Coined by Kabir Sehgal takes us through a journey of the history and future of the thing that makes the world go around–“Money.” Sehgal describes some of the interesting findings from the domain of Neuroeconomics about how the act of winning, losing, making, and donating money makes us feel. The history of money is described quite well, spanning from Egypt to Greece and some civilizations in between. The story of the Yap and their heavy limestones has become pretty standard on any book on money and it is to be found here as well. Some interesting equations about how money and its comparison as a token of energy that is exchanged for a symbiotic relationship is quite fascinating.
Sehgal also takes us through the “Metallist” and “Chartalist” camps about money. Interesting philosophies such as the Faustian bargain (in economic terms) are explained, where soft money is introduced backed by metal that may be mined later. As it always happens, as shown throughout history, it solves an immediate need and stabilizes economies, but has a downside later as the confidence in such money erodes in society. Quoting the author, “…soft money has demonstrated both great promise and peril.”

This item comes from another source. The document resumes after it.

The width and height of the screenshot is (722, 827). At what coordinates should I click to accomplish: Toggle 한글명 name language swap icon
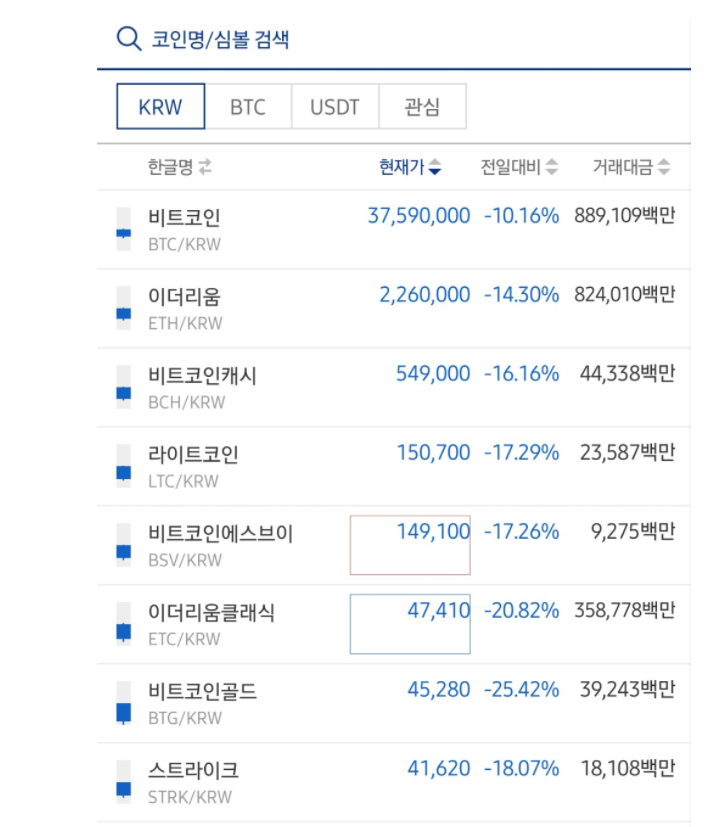click(205, 167)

One of the very interesting aspects about the book is the journey we are taken on from money being something physical, to something with value, ultimately how it is connected with “Karma” and the soul. A sizable chapter is dedicated to religion and money and what money signifies in different religions. Is it something to pursue? Is it something that one should relinquish to reach a higher spiritual state? Such questions are discussed and obviously answers are to be found in most world religions.
Now, on to some of the clear misses and some criticisms about the book:
- The Bitcoin. A measly 4 pages is dedicated to this potential future form of money that the entire world could be using in a decade. I think if Sehgal was to release a second version of this book, he would be wise to add a tad more than 4 pages.
- Not much ink is devoted to Hinduism, which has treatises on money and economics. It is one of the few religions that actually says that earning money is an important aspect of the life of a human being and then renouncing it all at a later stage for spiritual attainment. Even the Vedas which were written around 1200BC had discussions about money and how it should be earned. Obviously focusing more on Hinduism and civilizations from Indian subcontinent aren’t going to sell books across the globe, given many in the rest of the world do not even know Hinduism exists (we are all imagined to be still riding elephants and charming snakes), so I see why that was glossed over.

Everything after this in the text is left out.